**How to complete this task**
Exact wording is required: transcribe all the entries and leave the images out.

**Source data**
********
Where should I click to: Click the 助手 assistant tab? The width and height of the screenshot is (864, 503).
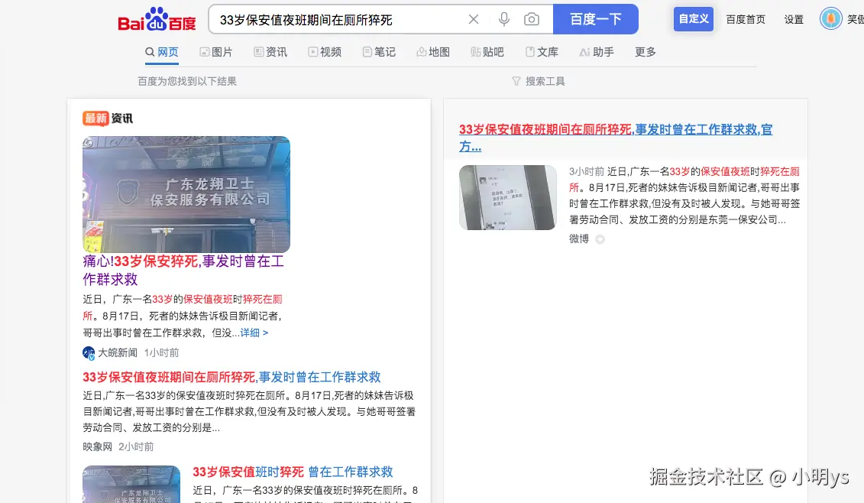597,52
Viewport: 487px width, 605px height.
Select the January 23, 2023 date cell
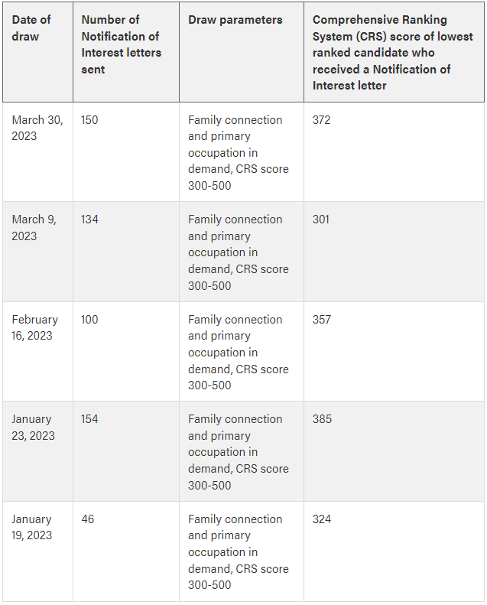33,427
********
**Task output**
Where should I click to: Click the 助手 assistant tab? The width and height of the screenshot is (864, 503).
597,52
Viewport: 487px width, 605px height.
Select the January 23, 2023 date cell
33,427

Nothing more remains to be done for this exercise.